Start of Extracted records
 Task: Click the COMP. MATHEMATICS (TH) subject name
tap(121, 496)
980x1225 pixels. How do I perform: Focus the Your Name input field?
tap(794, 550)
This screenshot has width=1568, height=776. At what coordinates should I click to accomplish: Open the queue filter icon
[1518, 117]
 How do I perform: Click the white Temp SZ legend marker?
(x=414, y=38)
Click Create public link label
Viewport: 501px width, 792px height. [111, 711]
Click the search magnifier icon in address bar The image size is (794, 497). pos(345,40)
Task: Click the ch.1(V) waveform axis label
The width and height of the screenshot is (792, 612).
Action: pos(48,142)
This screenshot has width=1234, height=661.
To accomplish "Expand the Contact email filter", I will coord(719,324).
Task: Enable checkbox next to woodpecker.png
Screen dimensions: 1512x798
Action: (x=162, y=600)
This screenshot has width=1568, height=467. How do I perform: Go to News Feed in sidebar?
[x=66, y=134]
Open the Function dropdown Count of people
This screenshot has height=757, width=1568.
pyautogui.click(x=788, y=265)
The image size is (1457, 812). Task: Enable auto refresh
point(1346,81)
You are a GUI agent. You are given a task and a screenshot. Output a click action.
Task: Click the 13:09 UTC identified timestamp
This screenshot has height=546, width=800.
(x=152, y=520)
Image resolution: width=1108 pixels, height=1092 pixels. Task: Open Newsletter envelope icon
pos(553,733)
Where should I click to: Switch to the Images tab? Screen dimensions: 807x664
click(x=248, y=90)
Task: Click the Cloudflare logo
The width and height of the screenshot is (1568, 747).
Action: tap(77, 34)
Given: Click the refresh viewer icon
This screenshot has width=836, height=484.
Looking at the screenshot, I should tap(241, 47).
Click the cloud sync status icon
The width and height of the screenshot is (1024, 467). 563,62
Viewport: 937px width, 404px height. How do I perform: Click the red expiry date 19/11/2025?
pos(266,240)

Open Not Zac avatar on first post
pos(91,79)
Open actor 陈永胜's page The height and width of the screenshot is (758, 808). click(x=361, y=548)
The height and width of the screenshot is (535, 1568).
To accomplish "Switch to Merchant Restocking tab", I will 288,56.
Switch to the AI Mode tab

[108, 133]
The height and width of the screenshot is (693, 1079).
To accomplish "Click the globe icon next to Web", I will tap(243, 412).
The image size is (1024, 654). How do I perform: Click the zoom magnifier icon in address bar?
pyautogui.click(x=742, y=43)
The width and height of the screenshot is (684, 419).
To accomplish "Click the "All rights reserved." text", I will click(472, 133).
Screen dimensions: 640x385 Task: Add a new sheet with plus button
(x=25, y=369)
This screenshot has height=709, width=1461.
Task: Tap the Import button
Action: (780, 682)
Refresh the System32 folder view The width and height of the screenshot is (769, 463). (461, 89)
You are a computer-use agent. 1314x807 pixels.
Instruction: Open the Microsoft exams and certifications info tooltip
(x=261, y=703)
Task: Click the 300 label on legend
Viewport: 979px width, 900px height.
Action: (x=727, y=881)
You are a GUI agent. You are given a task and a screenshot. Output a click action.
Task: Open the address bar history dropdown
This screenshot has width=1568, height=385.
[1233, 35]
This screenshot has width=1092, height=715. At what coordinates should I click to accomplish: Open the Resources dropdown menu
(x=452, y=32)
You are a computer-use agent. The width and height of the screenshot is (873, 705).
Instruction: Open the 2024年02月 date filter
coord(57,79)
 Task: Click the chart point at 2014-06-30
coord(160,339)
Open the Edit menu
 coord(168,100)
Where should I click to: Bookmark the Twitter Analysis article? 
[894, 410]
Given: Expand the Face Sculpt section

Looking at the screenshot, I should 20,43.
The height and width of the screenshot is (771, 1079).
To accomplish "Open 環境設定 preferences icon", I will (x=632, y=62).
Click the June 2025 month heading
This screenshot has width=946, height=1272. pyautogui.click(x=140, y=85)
End of Extracted records
■ **What is being asked**
Recreate the listing word for word, omitting nothing.

■ **Completed task**
 Task: Click the COMP. MATHEMATICS (TH) subject name
tap(121, 496)
980x1225 pixels. How do I perform: Focus the Your Name input field?
tap(794, 550)
This screenshot has width=1568, height=776. At what coordinates should I click to accomplish: Open the queue filter icon
[1518, 117]
 How do I perform: Click the white Temp SZ legend marker?
(x=414, y=38)
Click Create public link label
Viewport: 501px width, 792px height. [111, 711]
Click the search magnifier icon in address bar The image size is (794, 497). pos(345,40)
Task: Click the ch.1(V) waveform axis label
The width and height of the screenshot is (792, 612).
Action: pos(48,142)
This screenshot has width=1234, height=661.
To accomplish "Expand the Contact email filter", I will coord(719,324).
Task: Enable checkbox next to woodpecker.png
Screen dimensions: 1512x798
Action: (x=162, y=600)
This screenshot has width=1568, height=467. How do I perform: Go to News Feed in sidebar?
[x=66, y=134]
Open the Function dropdown Count of people
This screenshot has height=757, width=1568.
pyautogui.click(x=788, y=265)
The image size is (1457, 812). Task: Enable auto refresh
point(1346,81)
You are a GUI agent. You are given a task and a screenshot. Output a click action.
Task: Click the 13:09 UTC identified timestamp
This screenshot has height=546, width=800.
(x=152, y=520)
Image resolution: width=1108 pixels, height=1092 pixels. Task: Open Newsletter envelope icon
pos(553,733)
Where should I click to: Switch to the Images tab? Screen dimensions: 807x664
click(x=248, y=90)
Task: Click the Cloudflare logo
The width and height of the screenshot is (1568, 747).
Action: tap(77, 34)
Given: Click the refresh viewer icon
This screenshot has width=836, height=484.
Looking at the screenshot, I should tap(241, 47).
Click the cloud sync status icon
The width and height of the screenshot is (1024, 467). 563,62
Viewport: 937px width, 404px height. How do I perform: Click the red expiry date 19/11/2025?
pos(266,240)

Open Not Zac avatar on first post
pos(91,79)
Open actor 陈永胜's page The height and width of the screenshot is (758, 808). click(x=361, y=548)
The height and width of the screenshot is (535, 1568).
To accomplish "Switch to Merchant Restocking tab", I will 288,56.
Switch to the AI Mode tab

[108, 133]
The height and width of the screenshot is (693, 1079).
To accomplish "Click the globe icon next to Web", I will tap(243, 412).
The image size is (1024, 654). How do I perform: Click the zoom magnifier icon in address bar?
pyautogui.click(x=742, y=43)
The width and height of the screenshot is (684, 419).
To accomplish "Click the "All rights reserved." text", I will click(472, 133).
Screen dimensions: 640x385 Task: Add a new sheet with plus button
(x=25, y=369)
This screenshot has height=709, width=1461.
Task: Tap the Import button
Action: (780, 682)
Refresh the System32 folder view The width and height of the screenshot is (769, 463). (461, 89)
You are a computer-use agent. 1314x807 pixels.
Instruction: Open the Microsoft exams and certifications info tooltip
(x=261, y=703)
Task: Click the 300 label on legend
Viewport: 979px width, 900px height.
Action: (x=727, y=881)
You are a GUI agent. You are given a task and a screenshot. Output a click action.
Task: Open the address bar history dropdown
This screenshot has width=1568, height=385.
[1233, 35]
This screenshot has width=1092, height=715. At what coordinates should I click to accomplish: Open the Resources dropdown menu
(x=452, y=32)
You are a computer-use agent. The width and height of the screenshot is (873, 705).
Instruction: Open the 2024年02月 date filter
coord(57,79)
 Task: Click the chart point at 2014-06-30
coord(160,339)
Open the Edit menu
 coord(168,100)
Where should I click to: Bookmark the Twitter Analysis article? 
[894, 410]
Given: Expand the Face Sculpt section

Looking at the screenshot, I should 20,43.
The height and width of the screenshot is (771, 1079).
To accomplish "Open 環境設定 preferences icon", I will (x=632, y=62).
Click the June 2025 month heading
This screenshot has width=946, height=1272. pyautogui.click(x=140, y=85)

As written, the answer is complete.